YAZARLAR

Gitmeyin. Bu ülke peşinizden gelir!

Herkeste bir 'Gidelim buralardan, dayanamıyorum' havası. Yine Nazan Öncel’le söylersek, 'Gitme kal bu şehirde' diyen sayısı da azaldı. Herkes birbirini yüreklendiriyor: Git tabii, yaşanmaz buralarda...

1992’de Nepal’de, kitap okumak üzere o zaman minicik bir yer olan Pokhara’da hergün gittiğim bir kafeye gittim. Artık arkadaş olduğumuz garson beni masaya oturtmadı. Göz kırparak genişçe bir yuvarlağın çevresinde olan oturma alanında rahat bir bar sandalyesine oturttu. Ben, kitabıma yumuldum.

Bir baktım iki tane genç kadın oturdu yanıma. Sonra iki daha. İki daha. Bir daha. Kocaman yuvarlak masa kadın doldu. Neler oluyor derken durumu çözdüm. Arkadaşım olan garson kafeye giren yalnız kadınlara meylettikleri masanın rezerve olduğunu söyleyip onları boş tek yer olarak sundukları benim masaya yönlendiriyordu.

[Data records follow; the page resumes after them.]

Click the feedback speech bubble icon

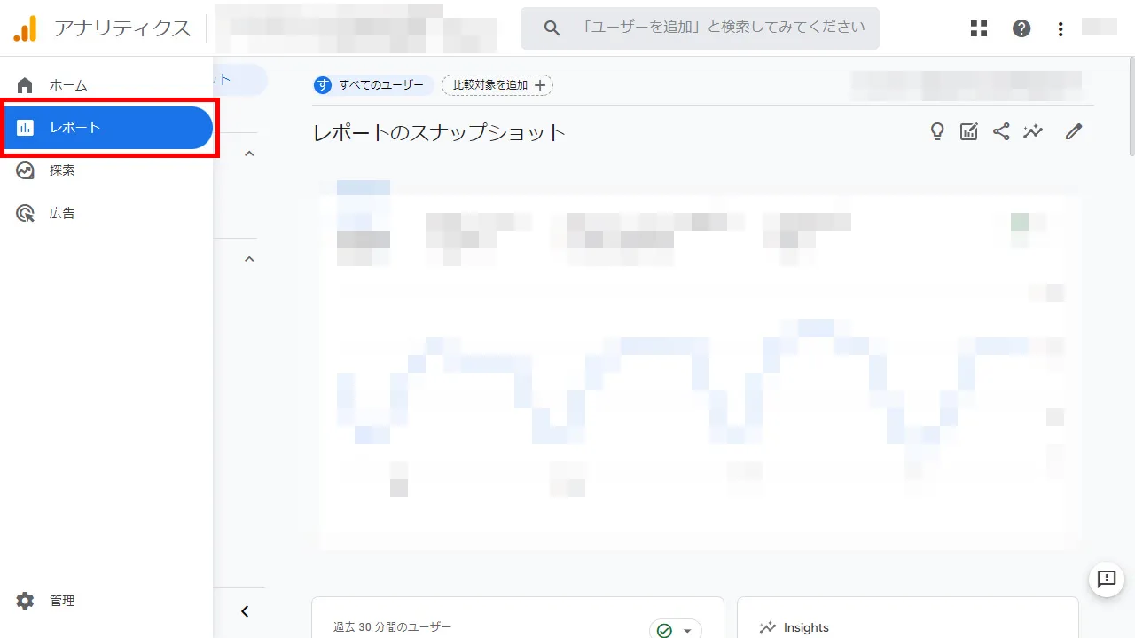[x=1106, y=579]
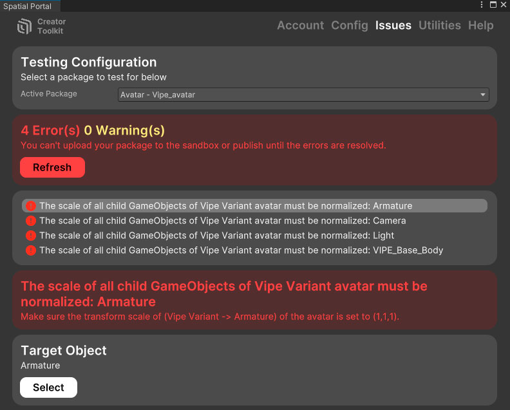Viewport: 510px width, 410px height.
Task: Open the Help tab
Action: 481,26
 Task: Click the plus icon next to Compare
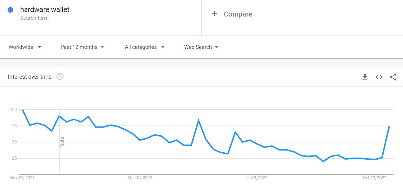tap(214, 14)
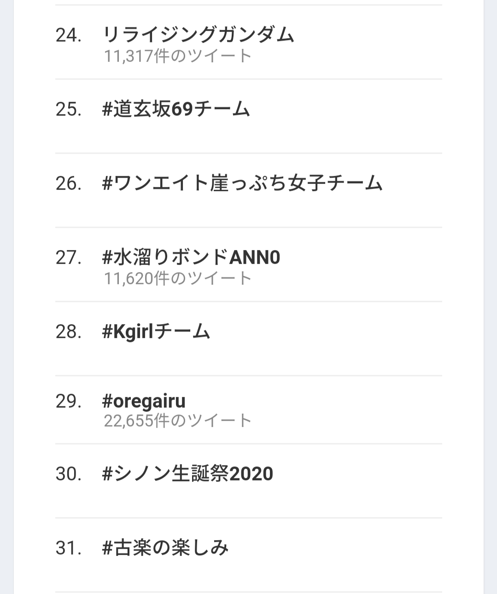Click rank number 24

(69, 35)
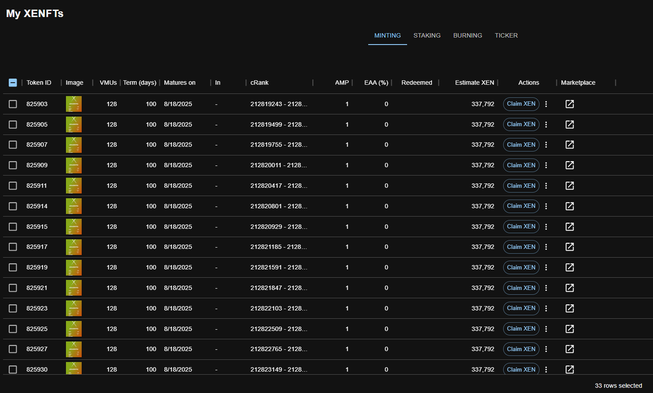Open the marketplace link for token 825903
The width and height of the screenshot is (653, 393).
[569, 103]
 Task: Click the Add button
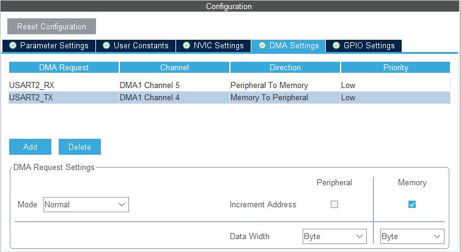pos(31,147)
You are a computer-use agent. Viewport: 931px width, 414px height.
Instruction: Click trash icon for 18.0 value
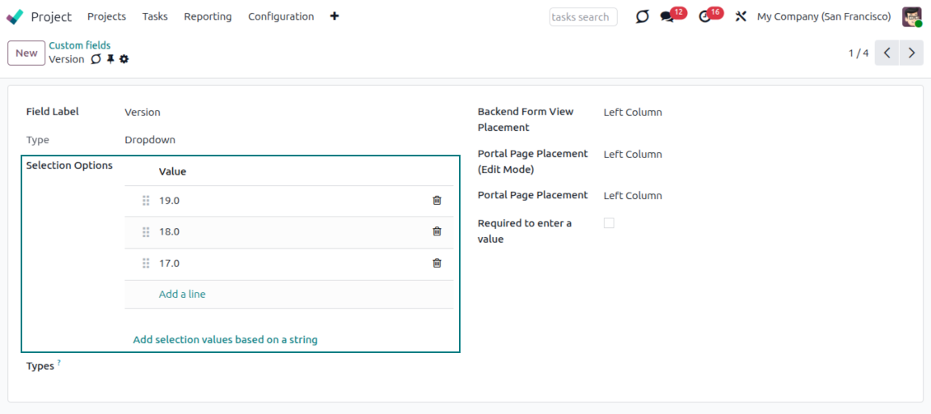tap(437, 231)
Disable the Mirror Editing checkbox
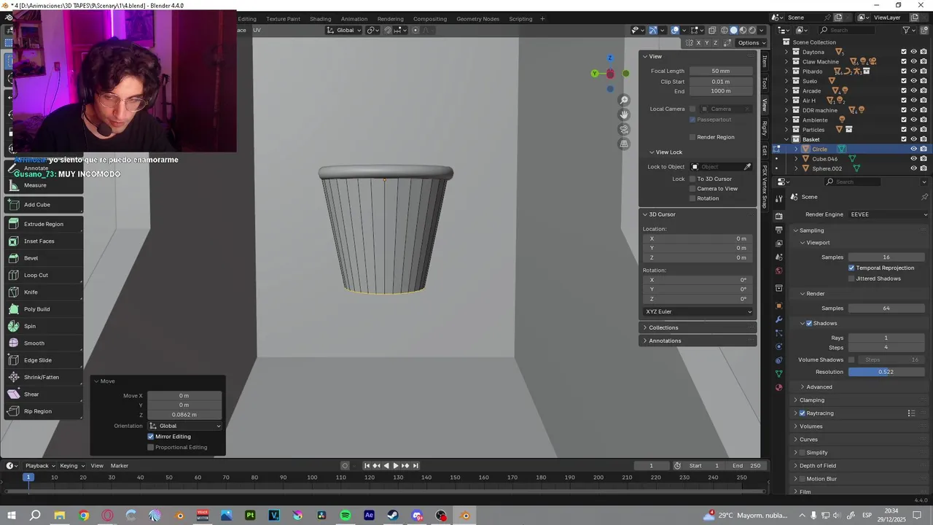This screenshot has width=933, height=525. pyautogui.click(x=151, y=437)
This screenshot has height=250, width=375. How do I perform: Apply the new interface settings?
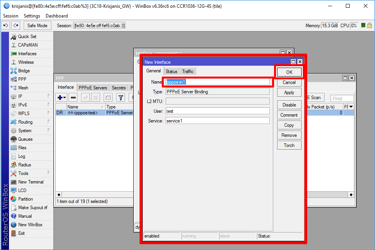(x=289, y=92)
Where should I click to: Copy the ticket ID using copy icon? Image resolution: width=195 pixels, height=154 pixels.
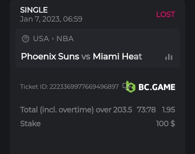tap(125, 86)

Ona bu sahtekarlık mahsulü -ama kabul edin ki yaratıcı ‘kıyağı’ yaptıran şey benim bir gün önce yaptığım iyilikti. Hayatını değiştirecek bir iyilik olarak görmüştü bunu. Garson çocuk Avrupa’ya göçme hayalini anlatmıştı bana. Ben de ona gitme tüyoları vermiştim. “Dur abi, sen güzel konuşuyorsun, bunu şurada şu saatte anlat” deyip arkadaşlarını toplayıp gelmişti. Ve ders işlemiştik: Vize ala ala git, nihai vizeni yolda al. Karadan ve aheste git hem ucuza gelir hem para kazanırsın yolda. Hem de konsoloslukta “traveller” olduğuna, yani ülkene döneceğine inanmaları kolaylaşır. Nepal’den el işlemesi tişörtler toplayıp Delhi’de Baharganj’da mümkün olduğu kadar elden sat, Delhi’den aldığın kemik takıları, aynalı elbiseleri tütsüleri Türkiye’de ve Avrupa’da sata sata git. Tahran’da İstanbul caddesinde karaborsada bankanın yirmi katına değiştir paranı ve aynı yerden Canon A1 fotoğraf makinası al İstanbul’da Eminönü Hayyam Pasajında sat… Daha bir yığın detay (Bu arada bu detaylar artık bir işe yaramaz, hepsi değişti).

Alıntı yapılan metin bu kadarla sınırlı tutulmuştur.